Selon Alter, l'avion effectuait son premier vol commercial après une «grande visite» (contrôle approfondi) réalisée dans les ateliers d'entretien de l'entreprise chinoise Taeco à Xiamen dans le sud-est du pays. Interrogée par l'AFP, Air France a écarté tout lien entre l'entretien réalisé en Chine et les raisons qui ont contraint l'avion à se poser aux Açores.

«Cette société chinoise est internationalement reconnue», dit Air France

«La compagnie confirme qu'aucun des éléments ayant mené au déroutement par précaution de l'avion n'est en relation avec les opérations d'entretien réalisées par la société Taeco en Chine», a affirmé une porte-parole. «Cette société est internationalement reconnue et travaille pour toutes les grandes compagnies mondiales», a-t-elle ajouté. Selon elle, les inspections de l'appareil, après son déroutement sur les Açores, «n'ont donné lieu qu'à quelques opérations de maintenance mineures».

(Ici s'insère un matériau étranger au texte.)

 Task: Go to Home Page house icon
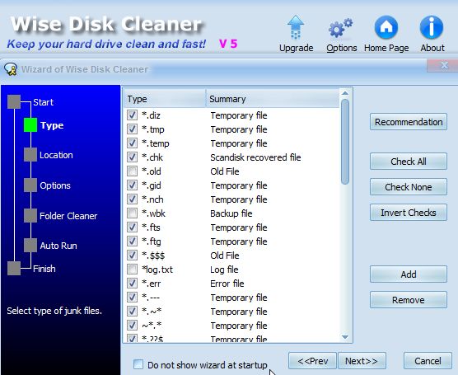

Toutefois, d'après le syndicat de pilotes minoritaire chez Air France, «ce nouvel incident n'est que le dernier en date d'une trop longue série». Il a rappelé trois autres incidents. Deux portaient deux sur des B747. Il s'agissait selon Alter d'un «montage défectueux de la cinématique de becs" et d'une «peinture ne respectant pas les critères de certification à la chaleur». Un autre incident concernait un A340 en novembre 2011 et portait sur l'«absence d'une trentaine de vis sur un panneau de carénage» d'une aile.

A la suite de ce dernier incident, Air France avait suspendu les «grandes visites» chez Taeco, un des leaders dans l'entretien des gros porteurs mais, indique Alter, l'entreprise est revenue «quelque temps après sur cette sage résolution de manière unilatérale et ce, pour des raisons purement financières».

«Après l'incident du 7 avril, on a écrit à notre PDG pour lui demander de suspendre les relations avec Taeco

«Devant l'accumulation inconséquente pour la sécurité des vols d'Air France d'incidents graves mettant en cause l'entretien effectué dans les ateliers de l'entreprise Taeco, Alter demande que la direction mette un terme définitif à cette externalisation de l'entretien de nos avions long courriers... avant que ne survienne l'incident de trop».

«Après l'incident du 7 avril, on a écrit à notre PDG pour lui demander de suspendre les relations avec Taeco», a dit à l'AFP Guillaume Pollard, représentant du syndicat Alter. Il a précisé n'avoir eu aucun retour de la compagnie et a ajouté ne pas savoir depuis quand le groupe fait de nouveau appel à l'entreprise chinoise car, dit-il, Air France ne l'a «bien entendu pas crié sur les toits».